Task prompt: Restate all of the entries verbatim.

Record set:
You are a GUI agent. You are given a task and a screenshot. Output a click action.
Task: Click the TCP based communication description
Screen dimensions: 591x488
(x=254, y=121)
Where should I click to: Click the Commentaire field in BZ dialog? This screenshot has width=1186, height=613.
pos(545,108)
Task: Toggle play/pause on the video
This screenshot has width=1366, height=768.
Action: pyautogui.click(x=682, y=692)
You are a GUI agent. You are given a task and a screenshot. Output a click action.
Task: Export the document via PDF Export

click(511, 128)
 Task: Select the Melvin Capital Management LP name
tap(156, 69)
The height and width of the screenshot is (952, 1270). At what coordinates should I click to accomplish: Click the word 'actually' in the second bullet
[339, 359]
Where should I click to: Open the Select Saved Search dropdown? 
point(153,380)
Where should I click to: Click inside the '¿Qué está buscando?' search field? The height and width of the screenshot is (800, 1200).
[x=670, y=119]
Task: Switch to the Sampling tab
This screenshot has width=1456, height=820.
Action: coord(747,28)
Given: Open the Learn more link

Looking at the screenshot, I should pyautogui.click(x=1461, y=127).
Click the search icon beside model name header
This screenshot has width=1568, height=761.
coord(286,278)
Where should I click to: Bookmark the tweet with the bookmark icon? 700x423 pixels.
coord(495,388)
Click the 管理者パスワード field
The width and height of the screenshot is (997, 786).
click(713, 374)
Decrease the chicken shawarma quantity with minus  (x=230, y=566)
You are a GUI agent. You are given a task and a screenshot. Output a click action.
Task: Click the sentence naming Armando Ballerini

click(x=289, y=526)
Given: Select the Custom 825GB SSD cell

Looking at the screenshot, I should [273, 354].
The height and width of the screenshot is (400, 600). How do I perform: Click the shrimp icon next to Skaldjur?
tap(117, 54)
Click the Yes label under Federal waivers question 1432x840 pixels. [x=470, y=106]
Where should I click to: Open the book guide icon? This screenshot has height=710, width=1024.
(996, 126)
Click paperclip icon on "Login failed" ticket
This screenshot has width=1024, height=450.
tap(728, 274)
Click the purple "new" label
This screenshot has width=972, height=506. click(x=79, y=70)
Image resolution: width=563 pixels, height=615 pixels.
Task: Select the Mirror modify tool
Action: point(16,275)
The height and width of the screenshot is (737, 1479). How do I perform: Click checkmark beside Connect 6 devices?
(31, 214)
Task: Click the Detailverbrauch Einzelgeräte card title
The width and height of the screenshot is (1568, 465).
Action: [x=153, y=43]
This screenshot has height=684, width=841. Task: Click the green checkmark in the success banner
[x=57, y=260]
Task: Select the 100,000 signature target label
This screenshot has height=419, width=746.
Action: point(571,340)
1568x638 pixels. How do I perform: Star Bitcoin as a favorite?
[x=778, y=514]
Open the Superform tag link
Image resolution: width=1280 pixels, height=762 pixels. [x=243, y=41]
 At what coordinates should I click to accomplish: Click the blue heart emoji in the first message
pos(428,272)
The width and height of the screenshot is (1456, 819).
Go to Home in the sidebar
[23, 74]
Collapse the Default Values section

Expected output:
You are a GUI agent. You are given a task and a screenshot. Output a click action.
Task: Click the TCP based communication description
Screen dimensions: 591x488
(x=254, y=121)
Where should I click to: Click the Commentaire field in BZ dialog? This screenshot has width=1186, height=613.
pos(545,108)
Task: Toggle play/pause on the video
This screenshot has width=1366, height=768.
Action: pyautogui.click(x=682, y=692)
You are a GUI agent. You are given a task and a screenshot. Output a click action.
Task: Export the document via PDF Export

click(511, 128)
 Task: Select the Melvin Capital Management LP name
tap(156, 69)
The height and width of the screenshot is (952, 1270). At what coordinates should I click to accomplish: Click the word 'actually' in the second bullet
[339, 359]
Where should I click to: Open the Select Saved Search dropdown? 
point(153,380)
Where should I click to: Click inside the '¿Qué está buscando?' search field? The height and width of the screenshot is (800, 1200).
[x=670, y=119]
Task: Switch to the Sampling tab
This screenshot has width=1456, height=820.
Action: coord(747,28)
Given: Open the Learn more link

Looking at the screenshot, I should pyautogui.click(x=1461, y=127).
Click the search icon beside model name header
This screenshot has width=1568, height=761.
coord(286,278)
Where should I click to: Bookmark the tweet with the bookmark icon? 700x423 pixels.
coord(495,388)
Click the 管理者パスワード field
The width and height of the screenshot is (997, 786).
click(713, 374)
Decrease the chicken shawarma quantity with minus  (x=230, y=566)
You are a GUI agent. You are given a task and a screenshot. Output a click action.
Task: Click the sentence naming Armando Ballerini

click(x=289, y=526)
Given: Select the Custom 825GB SSD cell

Looking at the screenshot, I should [273, 354].
The height and width of the screenshot is (400, 600). How do I perform: Click the shrimp icon next to Skaldjur?
tap(117, 54)
Click the Yes label under Federal waivers question 1432x840 pixels. [x=470, y=106]
Where should I click to: Open the book guide icon? This screenshot has height=710, width=1024.
(996, 126)
Click paperclip icon on "Login failed" ticket
This screenshot has width=1024, height=450.
tap(728, 274)
Click the purple "new" label
This screenshot has width=972, height=506. click(x=79, y=70)
Image resolution: width=563 pixels, height=615 pixels.
Task: Select the Mirror modify tool
Action: point(16,275)
The height and width of the screenshot is (737, 1479). How do I perform: Click checkmark beside Connect 6 devices?
(31, 214)
Task: Click the Detailverbrauch Einzelgeräte card title
The width and height of the screenshot is (1568, 465).
Action: [x=153, y=43]
This screenshot has height=684, width=841. Task: Click the green checkmark in the success banner
[x=57, y=260]
Task: Select the 100,000 signature target label
This screenshot has height=419, width=746.
Action: point(571,340)
1568x638 pixels. How do I perform: Star Bitcoin as a favorite?
[x=778, y=514]
Open the Superform tag link
Image resolution: width=1280 pixels, height=762 pixels. [x=243, y=41]
 At what coordinates should I click to accomplish: Click the blue heart emoji in the first message
pos(428,272)
The width and height of the screenshot is (1456, 819).
Go to Home in the sidebar
[23, 74]
Collapse the Default Values section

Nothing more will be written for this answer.